All federal judges go through a public Senate confirmation process after they are nominated by the President. But where does the President get those names to nominate? There are over 800 federal judgeships - does the President have that many friends or political supporters to reward with lifetime appointments? Nominees appear like magic out of the White House and only a few insiders are aware of how they got there.

A new report released this week by Colorado Ethics Watch and the Courts Matter Colorado coalition seeks to shed some light on these questions. Behind the Curtain of Federal Judicial Nominations takes a peek at how home-state senators control the first stage of finding a replacement when a federal judgeship in their state becomes vacant. The President relies upon these senators to forward a few recommended names for each vacancy and then the White House vetting process selects the final nominee. Sometimes this process works well, other times it breaks down and vacancies are left to sit without nominees for months, even years.
But this is not just another simple story of partisan gridlock. The report looks at Colorado and ten other states, (including home-states from Senate leadership) to compare the screening process used by senators for recommended nominees. Some states have Republican and Democratic Senators working together to fill empty seats on their federal benches. In other states, Senators appear to be using judicial nominations as a partisan battlefield with the President.

Without any overall rules or guidelines, each senator can choose how they want to approach this responsibility. Almost half the states use some type of senator-appointed advisory committee to screen applications and make recommendations to the senators. Most of these committees provide some level of public information about their activities - including open calls for applications. But senators who don't use a committee have a more private, opaque process which could sometimes appear to citizens as way to award judgeships as a political favor.

New senators elected this fall, or returning senators facing a new vacancy, can use this information to improve their own processes. Organizations and citizens can use this report to get involved in the process in their own states so that senators can hear the range of diverse perspectives before recommending a candidate.
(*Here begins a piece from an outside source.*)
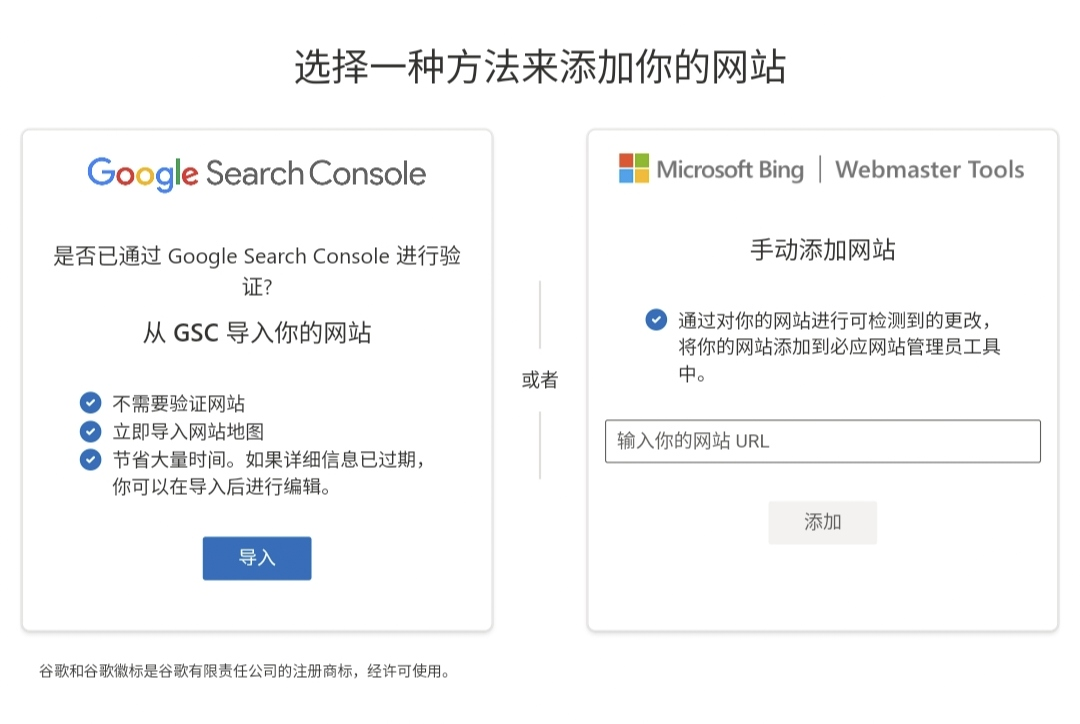Click the 输入你的网站 URL input field
The height and width of the screenshot is (724, 1080).
point(825,440)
Federal judges decide important cases which affect us all, from access to healthcare to voting rights. We should not just accept those nominated for lifetime positions and "pay no attention to the [Senator] behind the curtain" who is choosing these individuals at the state level. Every state should have a process that results in a diverse, fair and fully staffed judiciary. Public information about how senators make their recommendations to the President means more public accountability for senators so that qualified and diverse candidates are selected - not just political allies.